# Please help



## goose (Feb 12, 2007)

Good morning Chefs,

I am in need of your help. I am a culinary student, and am currently taking baking. We just finished up breads, and we had a test. My question is this:

On the test, we were asked "What are the 2 components of the paton"?

Here is my problem...I have read all of the items thus far in our book, have taken detailed notes during lecture and demos by our Chef, have poured over all the handouts that were provided to us and I still cannot find any reference to what a "paton" even IS. I have searched the internet only to dicover that "Paton Calvert" makes silicone baking items...I don't think that this is what our chef was asking us about. 

can anyone help me or point me in the right direction for learning about the paton is and its components?
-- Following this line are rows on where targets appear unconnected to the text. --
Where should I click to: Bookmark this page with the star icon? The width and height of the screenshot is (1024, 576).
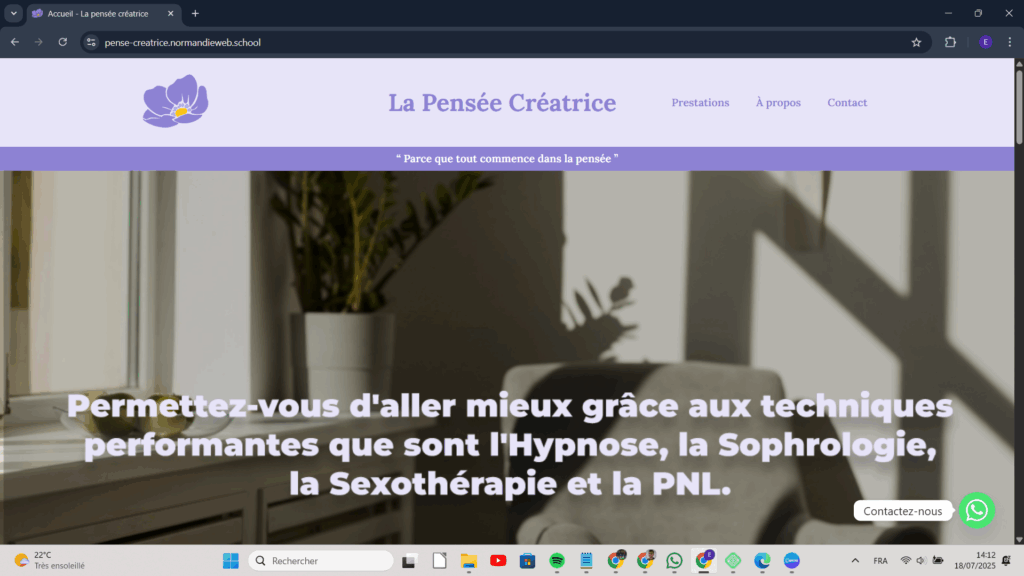tap(916, 42)
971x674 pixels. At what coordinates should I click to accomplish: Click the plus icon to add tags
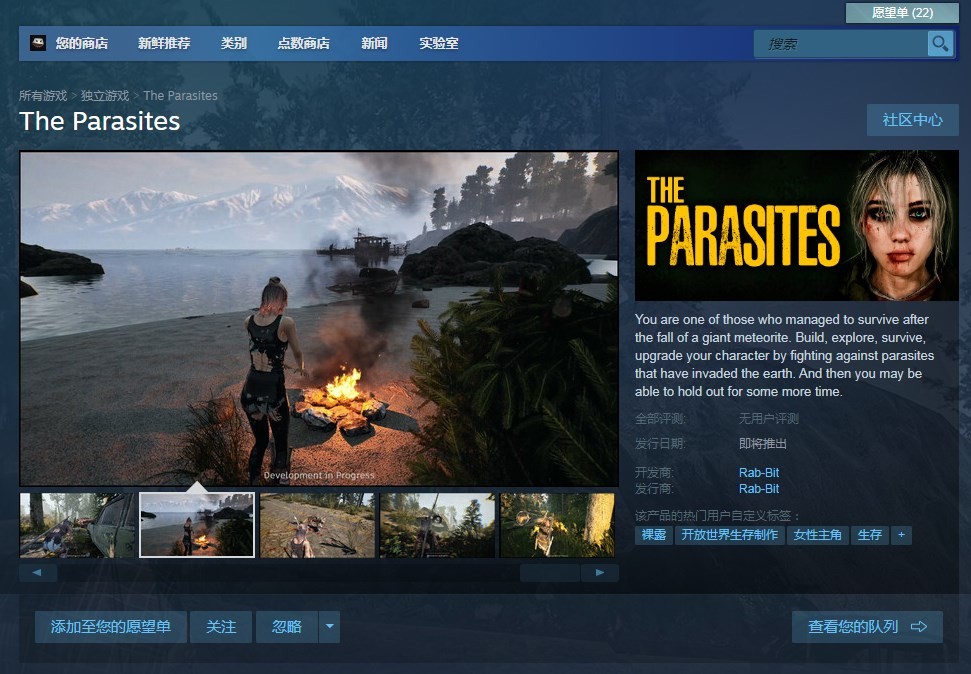pos(901,535)
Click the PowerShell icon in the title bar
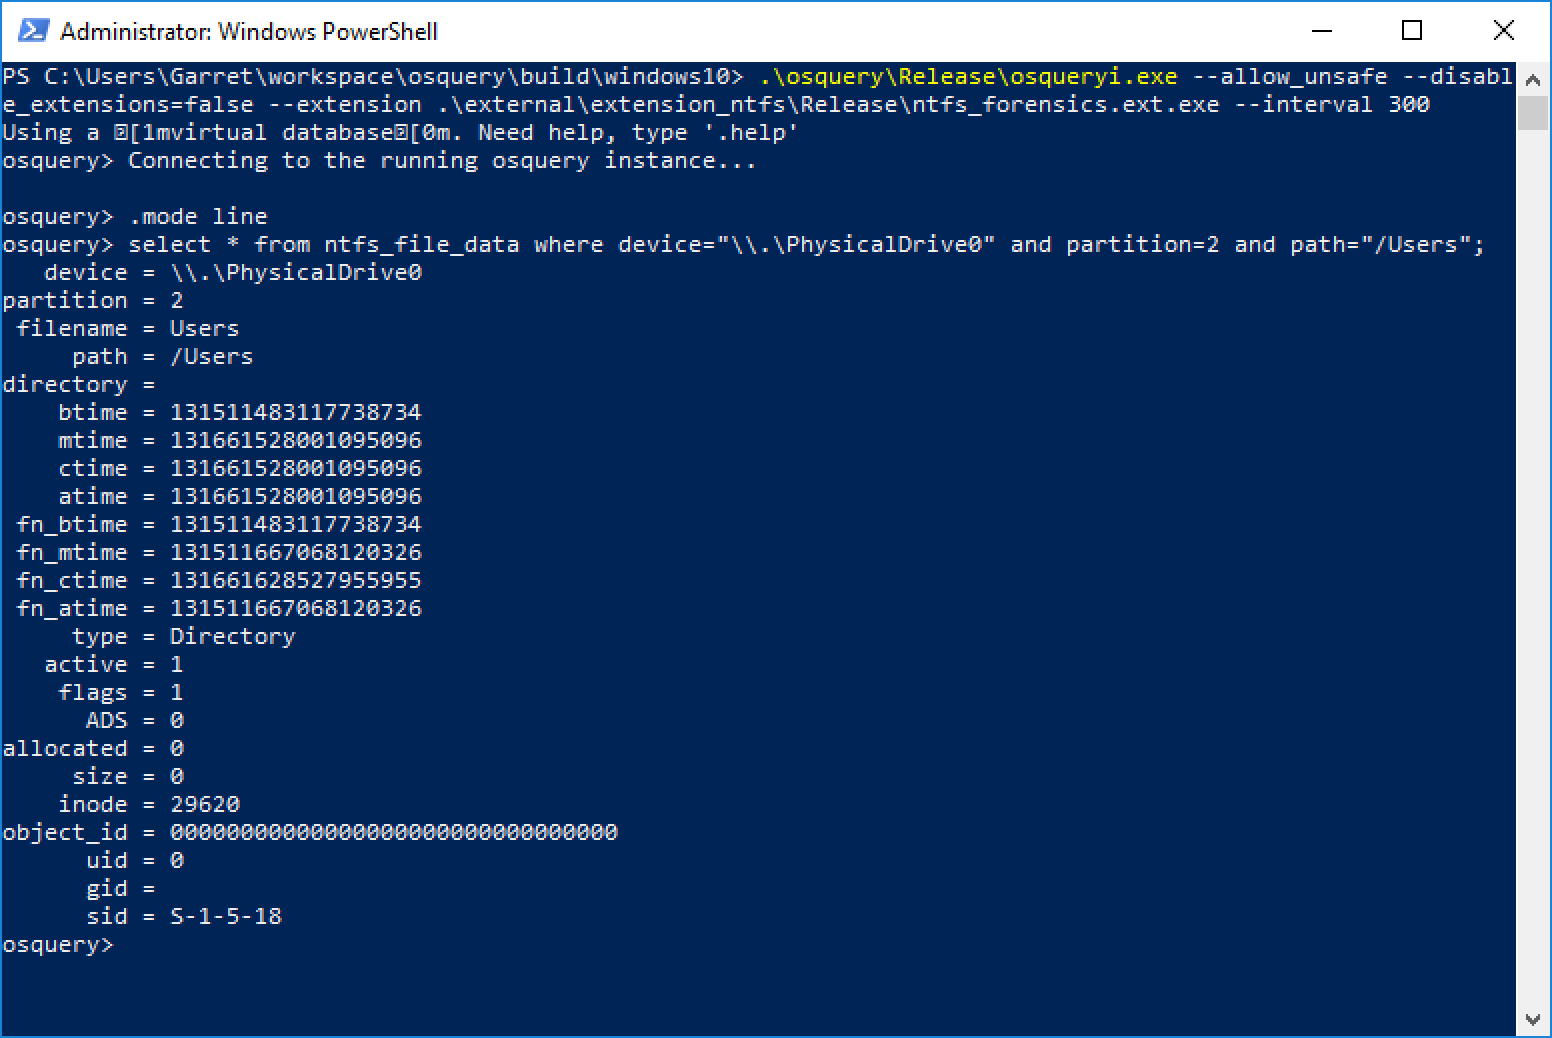 pyautogui.click(x=32, y=31)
Any direction would be greatly appreciated!


----------



## goose (Feb 12, 2007)

OK...so upon researching a bit more, I found that a paton is dough that has been chilled and butter added as a layer on the rolled out dough. I believe that the 2 components of the paton are detrempe - the square 1/4'' dough and beurrage - layer of butter on the bottom half of the dough. This is the basis of making some of the layered doughs like croissants.

can anyone confirm?


----------



## risque cakes (Apr 20, 2007)

Yep, the baton is the flour and butter square you use for the Croissant dough.


----------



## erik (Jan 23, 2006)

I can also confirm.

I had always only seen these called _baton_s, but yesterday I saw it also called a _paton_ for the first time in a book.


----------



## goose (Feb 12, 2007)

Thanks, all.


----------